Copy the material from the line containing "Open Package Manager advanced settings gear" to the line containing "Action: point(437,1042)", without changing anything.

-------- AVAILABLE DATA --------

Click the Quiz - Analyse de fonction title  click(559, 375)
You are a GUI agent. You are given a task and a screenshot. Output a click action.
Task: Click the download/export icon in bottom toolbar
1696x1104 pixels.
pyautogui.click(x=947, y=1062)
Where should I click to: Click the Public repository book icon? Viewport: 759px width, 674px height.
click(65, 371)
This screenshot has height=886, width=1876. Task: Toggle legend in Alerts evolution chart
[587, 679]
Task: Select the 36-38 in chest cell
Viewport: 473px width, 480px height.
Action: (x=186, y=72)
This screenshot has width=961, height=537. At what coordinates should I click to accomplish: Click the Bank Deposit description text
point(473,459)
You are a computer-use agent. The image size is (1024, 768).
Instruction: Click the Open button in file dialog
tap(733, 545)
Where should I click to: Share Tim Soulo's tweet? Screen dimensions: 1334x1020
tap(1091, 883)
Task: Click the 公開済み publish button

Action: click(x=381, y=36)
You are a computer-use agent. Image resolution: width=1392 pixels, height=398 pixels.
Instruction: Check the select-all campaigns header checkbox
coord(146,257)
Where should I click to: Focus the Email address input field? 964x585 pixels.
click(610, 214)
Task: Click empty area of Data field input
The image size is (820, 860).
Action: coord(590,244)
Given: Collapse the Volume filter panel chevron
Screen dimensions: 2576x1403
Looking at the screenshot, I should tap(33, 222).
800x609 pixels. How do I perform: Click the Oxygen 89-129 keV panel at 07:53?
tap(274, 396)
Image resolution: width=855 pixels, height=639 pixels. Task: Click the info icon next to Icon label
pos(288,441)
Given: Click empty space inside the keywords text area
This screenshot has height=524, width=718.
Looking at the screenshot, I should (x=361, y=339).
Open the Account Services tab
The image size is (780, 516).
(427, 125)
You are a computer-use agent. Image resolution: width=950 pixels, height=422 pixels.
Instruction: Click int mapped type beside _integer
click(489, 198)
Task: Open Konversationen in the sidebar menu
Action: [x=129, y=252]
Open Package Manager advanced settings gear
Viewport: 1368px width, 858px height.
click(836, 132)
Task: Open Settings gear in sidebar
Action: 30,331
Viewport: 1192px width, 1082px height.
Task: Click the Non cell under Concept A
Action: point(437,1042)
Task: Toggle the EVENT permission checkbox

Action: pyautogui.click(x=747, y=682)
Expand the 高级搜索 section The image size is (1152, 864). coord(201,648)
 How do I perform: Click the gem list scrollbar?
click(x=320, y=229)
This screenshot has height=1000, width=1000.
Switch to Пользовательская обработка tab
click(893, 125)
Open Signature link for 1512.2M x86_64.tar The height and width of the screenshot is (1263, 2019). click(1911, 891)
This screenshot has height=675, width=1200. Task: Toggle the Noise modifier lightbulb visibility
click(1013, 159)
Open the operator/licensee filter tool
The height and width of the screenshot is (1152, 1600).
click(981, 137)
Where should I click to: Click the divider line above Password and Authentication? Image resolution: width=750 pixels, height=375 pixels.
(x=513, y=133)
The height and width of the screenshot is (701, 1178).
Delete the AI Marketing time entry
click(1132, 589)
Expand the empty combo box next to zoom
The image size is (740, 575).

--------

SOLUTION FOR THIS PROBLEM =>
Open Package Manager advanced settings gear
Viewport: 1368px width, 858px height.
click(836, 132)
Task: Open Settings gear in sidebar
Action: 30,331
Viewport: 1192px width, 1082px height.
Task: Click the Non cell under Concept A
Action: point(437,1042)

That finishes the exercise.